Marian Anderson was born in 1897 to John Berkley Anderson and his wife Annie Delilah Rucker. The Andersons were a devout Christian family with significant musical talent. (Marian and both of her younger sisters would all go on to become singers.) At the age of six, Marian’s Aunt Mary convinced her to sing in the church choir. This gave her the opportunity to sing solos and duets and she soon began singing at other functions around the community.

Marian Anderson c. 1920 (source)

Marian Anderson c. 1920 (source)

After graduating high school, Marian wanted to study music at the Philadelphia Music Academy, but was rejected because she was black. Instead she studied privately with the help of people in her community. She won a contest to sing with the New York Philharmonic in 1925 and after a number of other concerts sang at Carnegie Hall. But racial prejudice made it difficult to build a career in the United States, so she moved to Europe.

Marian’s career in Europe was very successful. She toured and made contacts that would help form her future career, including Kosti Vehanen and Sol Hurok who would be her accompanist/vocal coach and manager, respectively, for the rest of her career. She also made a profound impression on the composer Jean Sibelius who became her friend and adapted and composed songs for Marian throughout her career. Although she had thousands of fans in Europe, Hurok convinced Marian to return to the US in the late 1930s where she toured and became famous, although racial prejudice still presented roadblocks.

Because she was so popular, in 1939 when Howard University planned to host a concert with Marian, a large turnout was expected. The only hall large enough to hold the expected crowd was Constitution Hall belonging to the Daughters of the American Revolution. When they were approached, the DAR refused to allow a black artist to perform in the Hall. This caused quite a stir which prompted the resignation of many members, including First Lady Eleanor Roosevelt.

Marian Anderson before the Lincoln Memorial in 1939.

Marian Anderson before the Lincoln Memorial in 1939.

The First Lady had considered what to do. She wrote in her newspaper column about the sometimes difficult choice of whether to remain in an organization and work for change from within, or to leave the organization in protest. At times Eleanor felt that making a problem public was not the best strategy, but the rejection of Marian Anderson by the DAR was already public, so she chose to leave the organization and let it be known why.

Not long before this, Eleanor had attended the Southern Conference on Human Welfare in Birmingham, Alabama. The Conference had a large number of black delegates, but the city insisted that they adhere to the cities segregation laws. When Eleanor arrived with her friend Mary McLeod Bethune, the police told her that she couldn’t sit with her friend. Her solution was to have her chair moved to the center aisle where she would sit neither on the “white” side nor the “colored” side. This caused quite a stir as did her resignation from the DAR.

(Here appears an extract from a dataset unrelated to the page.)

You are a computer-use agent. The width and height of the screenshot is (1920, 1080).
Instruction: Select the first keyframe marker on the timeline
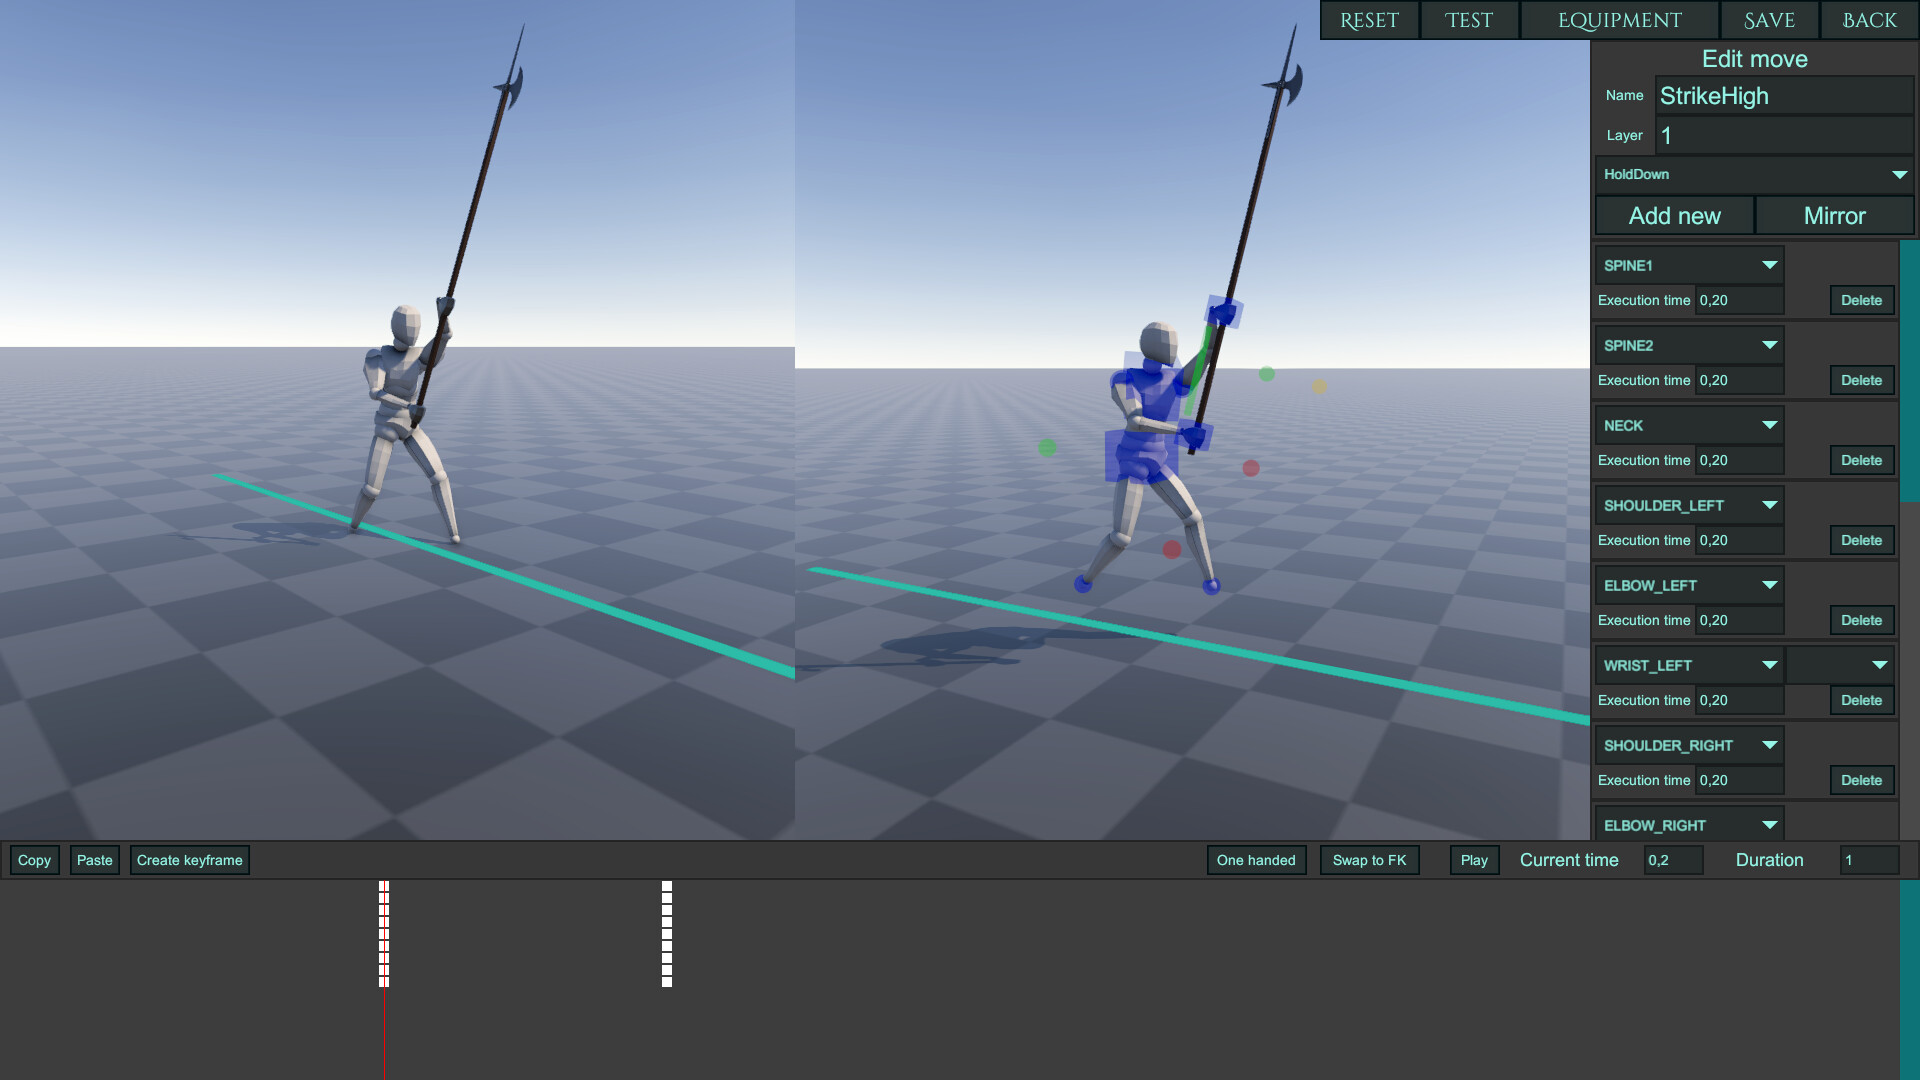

Eleanor’s decision to resign from the DAR received world-wide attention. She had her opponents, but many more who supported her decision. In the wake of the uproar, Walter White, executive secretary of the NAACP, and Marian’s manager Sol Hurok came up with the idea of an open air concert in front of the Lincoln Memorial. With the support of both the President and First Lady, they approached Secretary of the Interior Harold Ickes to arrange it. The gathering was a great success.

Marian Anderson went on to have a long distinguished career. She was the first African American to perform at the Metropolitan Opera; she continued to tour in Europe and toured Australia, India, and the Far East; and she entertained troops during WWII. In 1943, she even performed at Constitution Hall at the invitation of the DAR as a benefit for the Red Cross.

It seems fitting that Marian would begin her final concert tour at Constitution Hall in October 1964 and end at Carnegie Hall on April 18, 1965. Although officially retired she continued to appear publicly. She was active in the civil rights movement, giving benefit concerts and inspiring many others. Marian was the recipient of many awards during her life including the Presidential Medal of Freedom, the Grammy Lifetime Achievement Award, the United Nations Peace Prize, and the George Peabody Medal.